_Selected passage_.
[Start of Attachment]
Labor Conference Urges Episcopalians to Condemn Strike-breaking

Episcopal News Service. June 8, 1995 [95-1134]

Donn Mitchell

(ENS) A conference commemorating the 60th anniversary of the Social Security Act has called on the Episcopal Church to add Frances Perkins to its liturgical calendar and to condemn strike-breaking as a form of theft.

The Frances Perkins Memorial Conference on the Church and Labor Today, meeting on May 20 at New York's Cathedral of St. John the Divine, urged participants to introduce the resolutions into their respective diocesan conventions and to attach memorials to the General Convention, set for 1997 in Philadelphia.

Perkins, who served as U.S. Secretary of Labor from 1933 to 1945, was the principal architect and advocate of the Social Security Act as well as other labor law reforms. The first woman to serve in a Presidential cabinet, she had been an activist on behalf of workplace safety and the abolition of child labor.

A lifelong Anglo-Catholic, she was a member of Manhattan's Church of the Resurrection and a lay associate of All Saints' Sisters of the Poor, both of which joined with the dioceses of New York, Newark, Long Island, and Pennsylvania in co-sponsoring the conference. Mount Holyoke College, Perkins' alma mater, and the Episcopal Church's office of peace and justice ministries also were co-sponsors.

"Perhaps no other American had greater impact on the provision of human and social services, the relief of misery, and the creation of safe and just working conditions," the resolution said. "As both a woman who set precedents and as a layperson who effectively answered a call from God, she represents the best of the 20th century Church."

Violating the Eighth Commandment

As part of its focus on contemporary workplace concerns, the conference declared the acceptance of employment as a permanent replacement for striking workers to be a violation of the Eighth Commandment ("Thou shalt not steal"). The resolution also declared that hiring or threatening to hire permanent replacements violates the employer's duty to bargain in good faith as described in the Catechetical Commentary in the Book of Common Prayer.

The commentary states that the commandment obligates us to "be honest and fair in our dealings; to seek justice, freedom, and the necessities of life for all people; and to use our talents and possessions as ones who must answer for them to God. If a husband and wife were not on speaking terms, it would be immoral for a third party to intrude on that relationship in pursuit of personal advantage. The same is true of disagreements between employers and employees."
[End of Attachment]
Stored data entries
[Start of Attachment]
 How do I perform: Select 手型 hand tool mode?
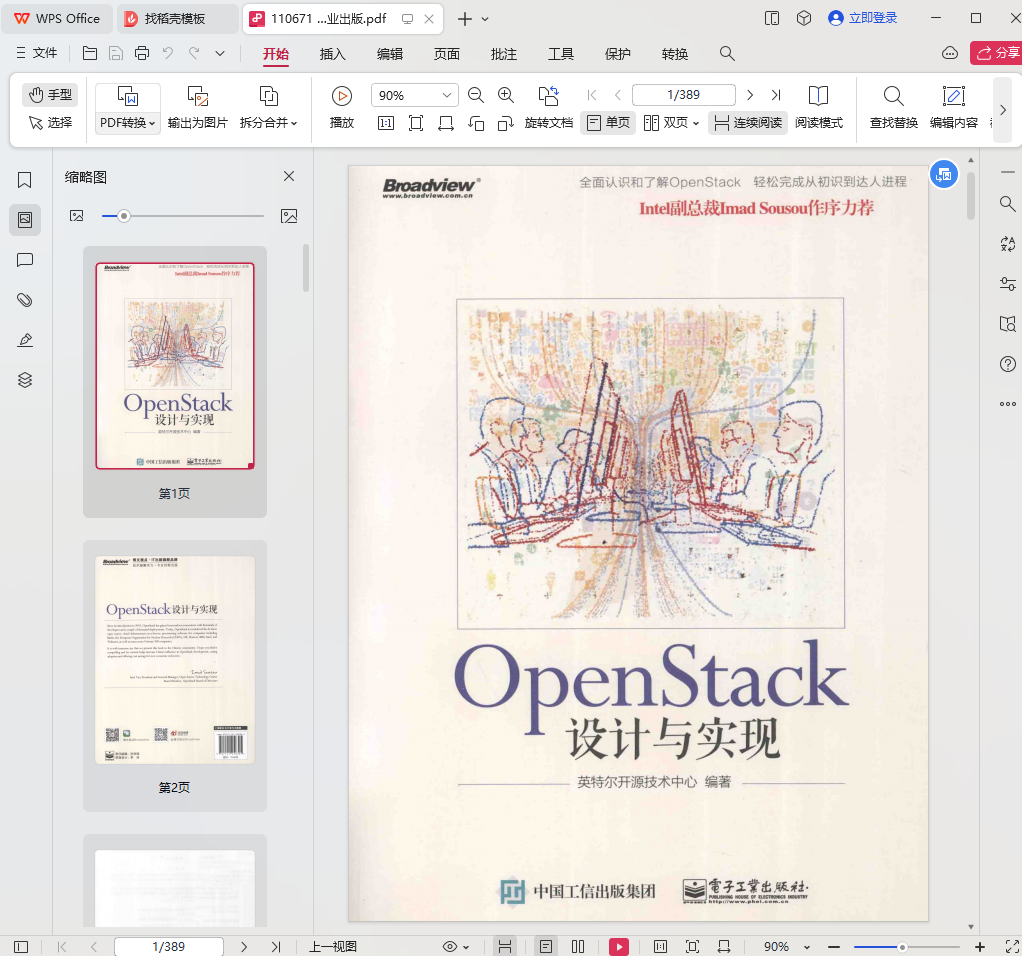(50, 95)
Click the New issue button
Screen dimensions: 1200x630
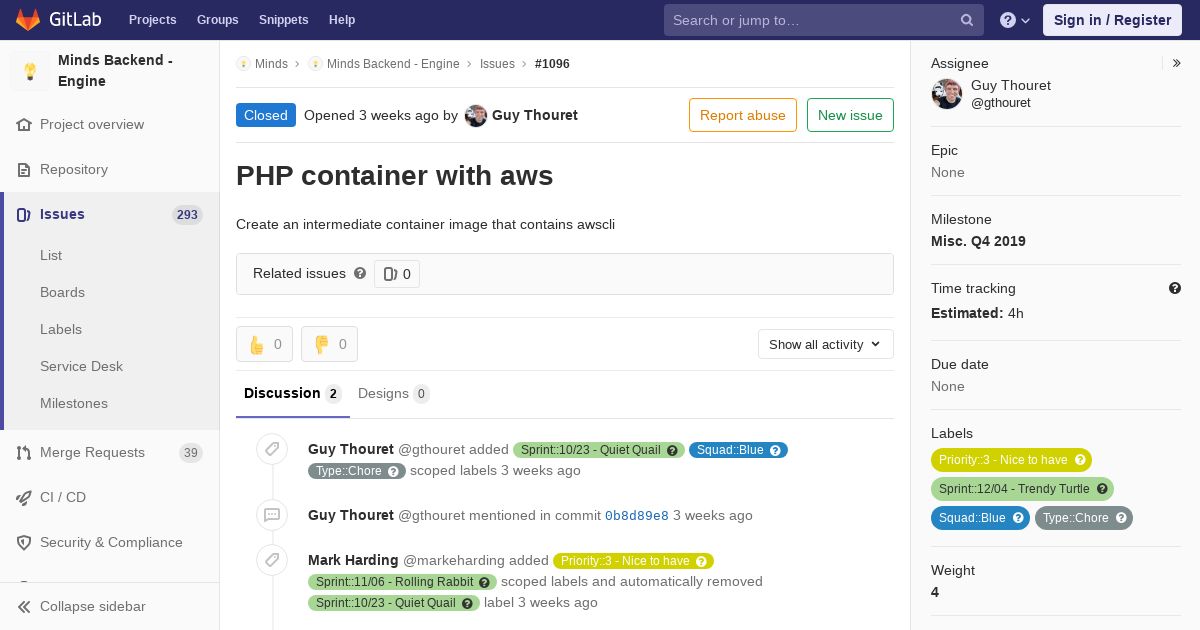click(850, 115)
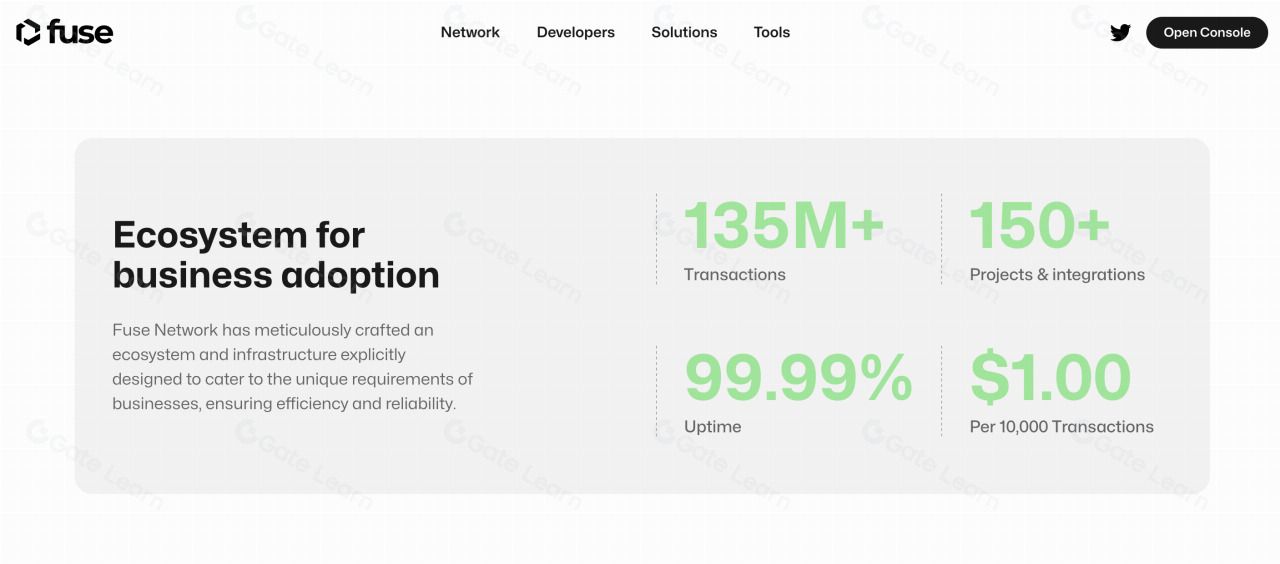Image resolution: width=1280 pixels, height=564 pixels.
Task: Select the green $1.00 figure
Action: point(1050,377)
[End of Attachment]
_Questions_.
1/ List every co-sponsor of the conference named in the news report on the labor conference, giving each diocese separately.
2/ Write out the passage of the news report on the labor conference starting with "Donn Mitchell" and going on through "1997 in Philadelphia.".

_Responses by item number_.
1/
- Church of the Resurrection
- All Saints' Sisters of the Poor
- Diocese of New York
- Diocese of Newark
- Diocese of Long Island
- Diocese of Pennsylvania
- Mount Holyoke College
- The Episcopal Church's office of peace and justice ministries

2/
Donn Mitchell

(ENS) A conference commemorating the 60th anniversary of the Social Security Act has called on the Episcopal Church to add Frances Perkins to its liturgical calendar and to condemn strike-breaking as a form of theft.

The Frances Perkins Memorial Conference on the Church and Labor Today, meeting on May 20 at New York's Cathedral of St. John the Divine, urged participants to introduce the resolutions into their respective diocesan conventions and to attach memorials to the General Convention, set for 1997 in Philadelphia.